Algérie – UE: ce que cache la réaction outrée de Lamamra

lamamraLes récents propos outrés du chef de la diplomatie algérienne Ramtane Lamamra, qui a accusé l’Union européenne d’ingérence pour avoir soulevé la question des violations des droits de l’Homme en Algérie, est en fait une réaction destinée à couper court aux rapports et aux appels alarmants qui remontent du terrain en Algérie.

Amnesty International, le Réseau Euro-Méditerranéen des Droits de l’Homme (REMDH), la Fédération Internationale des ligues des droits de l’Homme (FIDH), l’Organisation Mondiale Contre la Torture (OMCT) et SOLIDAR, avaient lancé un appel à l’UE à la veille de la tenue du Conseil d’association UE-Algérie début juin à Bruxelles. L’appel a été adressé à Federica Mogherini, la chef de la diplomatie de l’UE.

Pour ces ONG internationales, l’exercice du droit à la liberté de réunion et de manifestation reste « sérieusement entravé », bien que l’état d’urgence ait été levé il y a quatre ans en Algérie. Les ONG ont appelé notamment à la libération de dix militants, « détenus arbitrairement en Algérie depuis des mois », faisant écho à la résolution urgente du Parlement européen du 30 avril 2015.

Les ONG ont également lancé un appel pour l’adoption d’une législation qui « pénalise la violence contre les femmes sous toutes ses formes ». Elles ont demandé de « supprimer toutes les dispositions discriminatoires à l’égard des femmes du Code de la Famille».

Enfin, elles ont exigé que soient délivrés « sans délai, des visas aux représentants des organisations internationales de défense des droits humains qui demandent à se rendre en Algérie ».

Quant à la question de la liberté d’expression, elle a été soulevée par la Ligue algérienne des Droits de l’Homme.

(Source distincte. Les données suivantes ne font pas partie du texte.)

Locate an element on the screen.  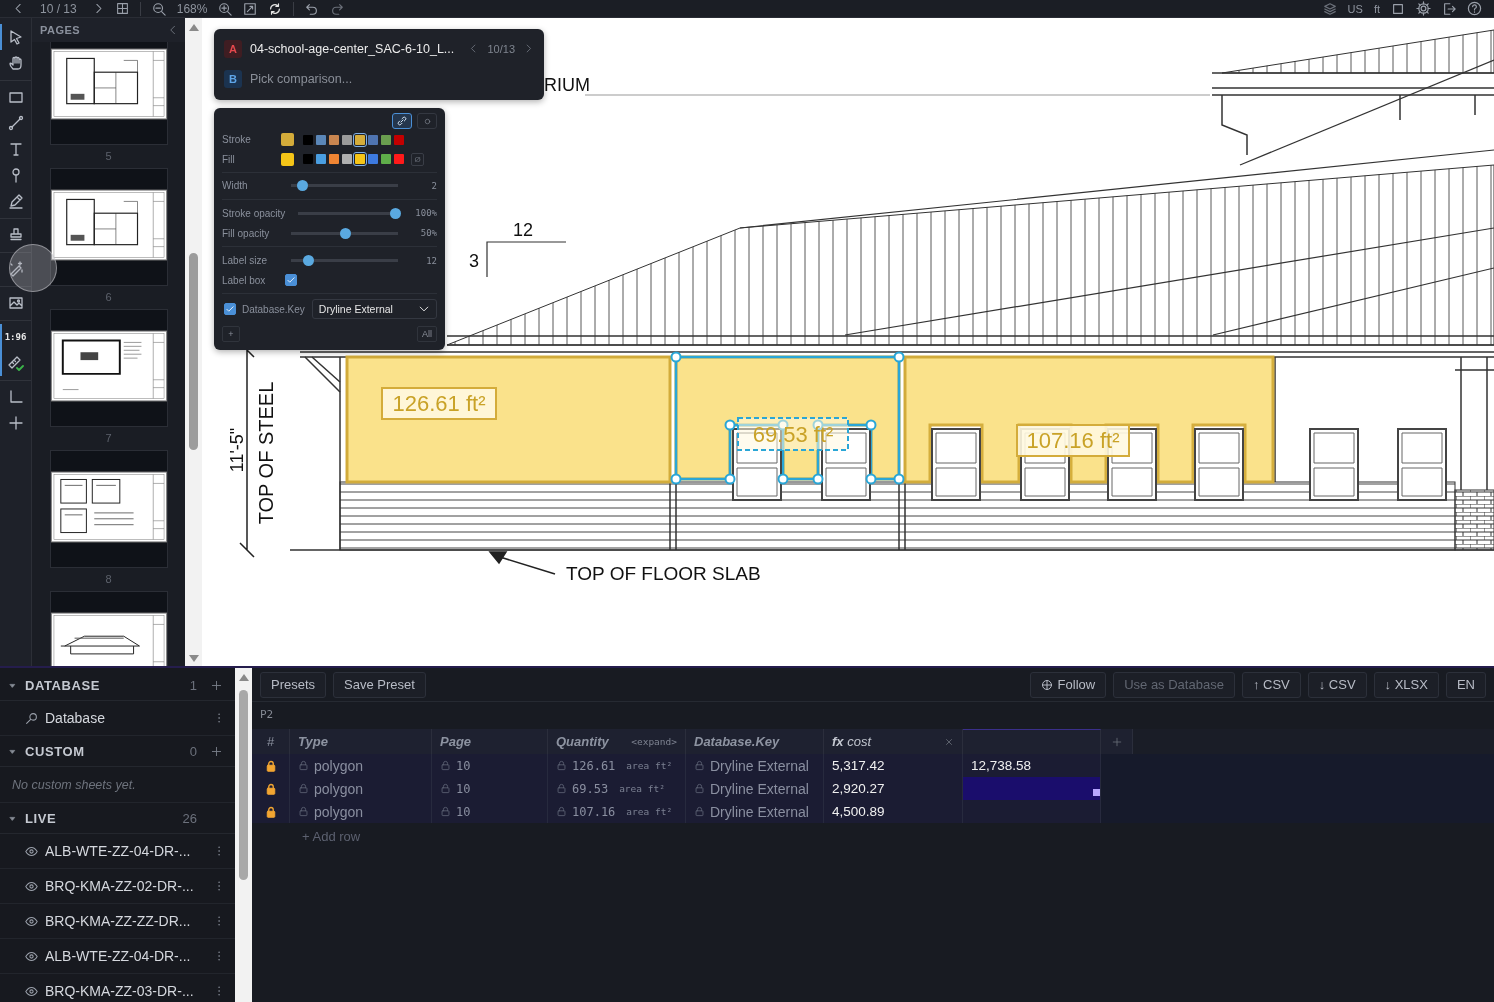
window-icon is located at coordinates (1398, 8).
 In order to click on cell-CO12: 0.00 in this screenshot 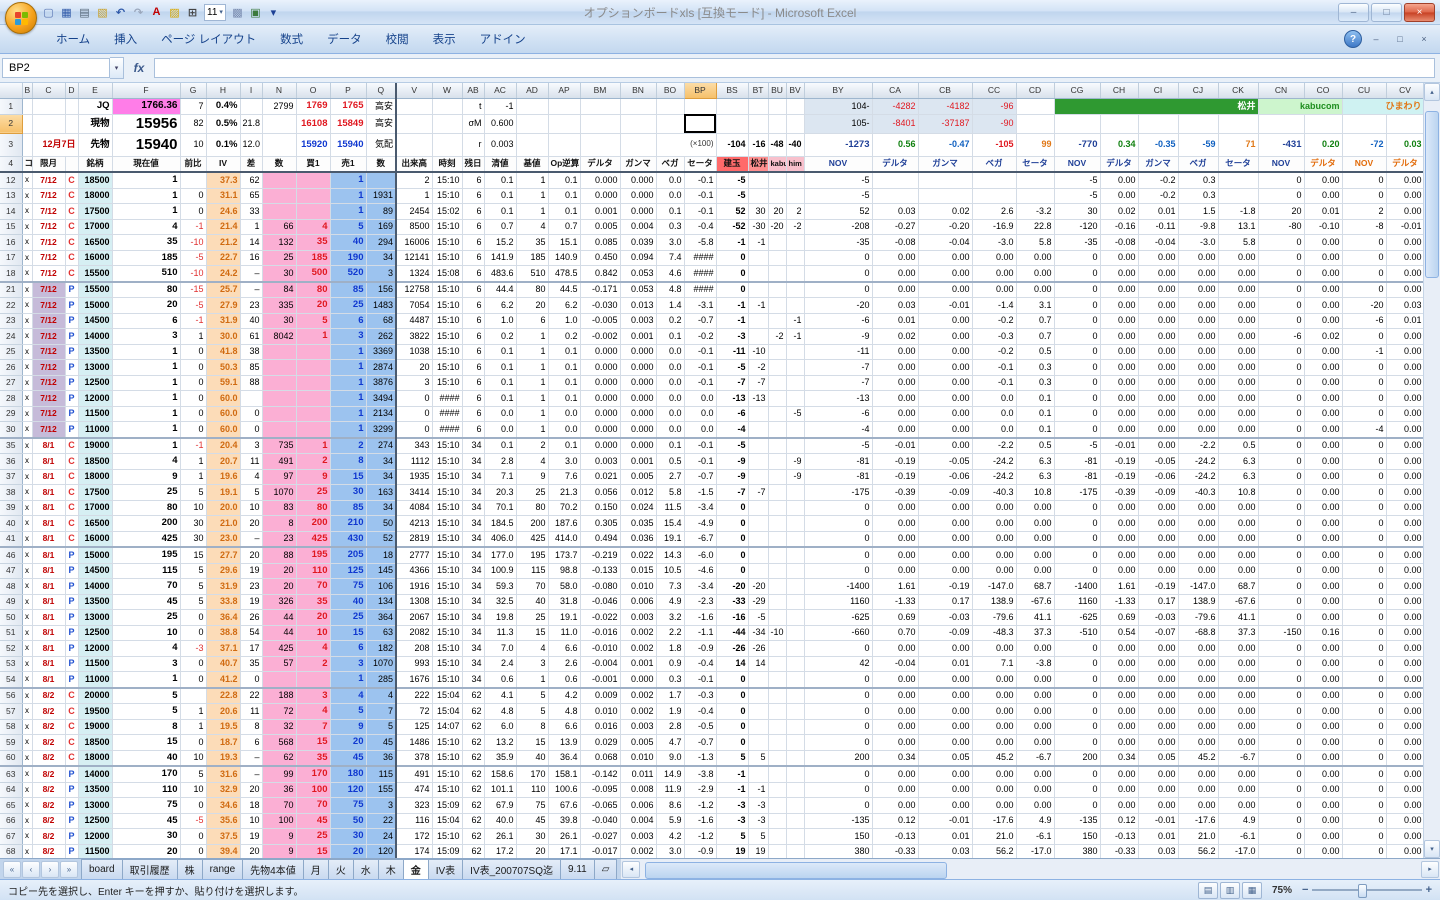, I will do `click(1324, 180)`.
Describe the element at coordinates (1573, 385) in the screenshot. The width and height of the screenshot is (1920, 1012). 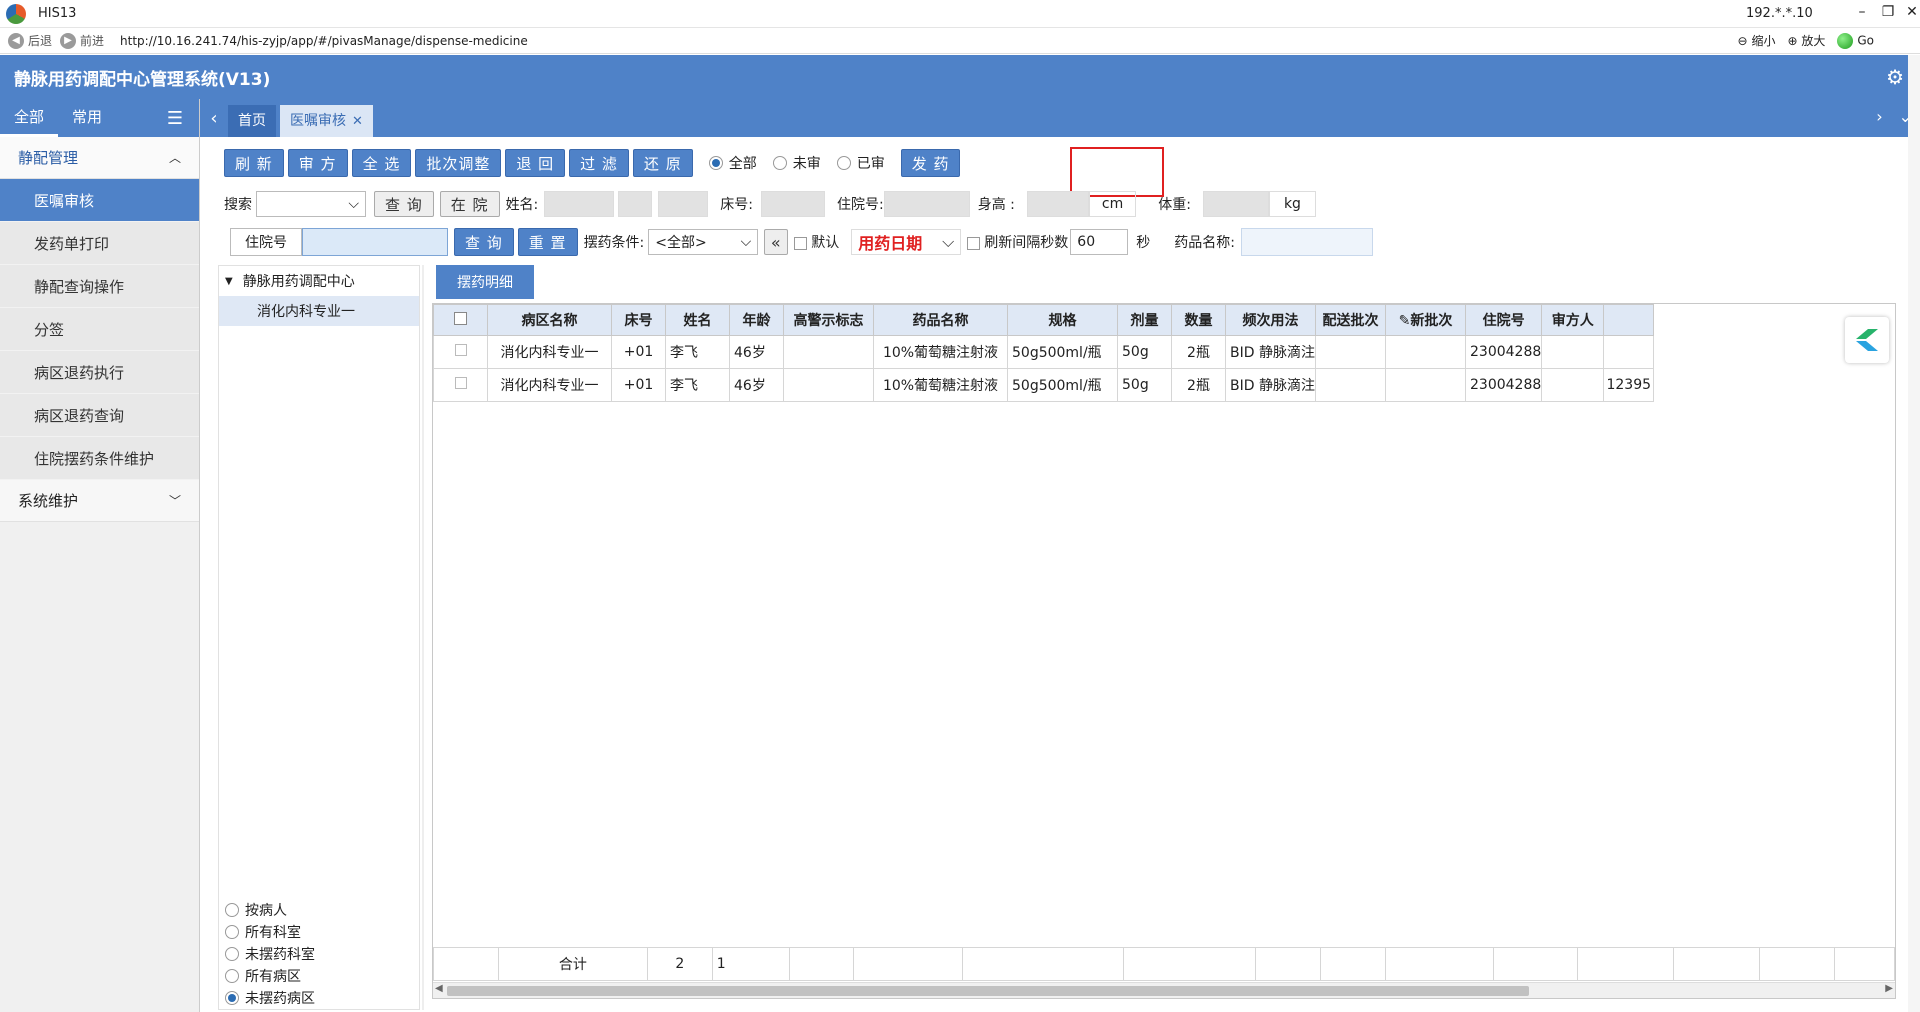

Dans un rapport, la LADDH pointe la responsabilité de « l’Etat (qui) gère et distribue la publicité ». Un levier important pour exercer du « chantage sur les médias lorsqu’il s’agit de questions clés telles que la sécurité et la politique étrangère et économique ». Les autorités commandent alors la diffusion de « la ligne officielle et ne tolèrent pas de commentaire dissident ou de reportages critiques», accuse la LADDH.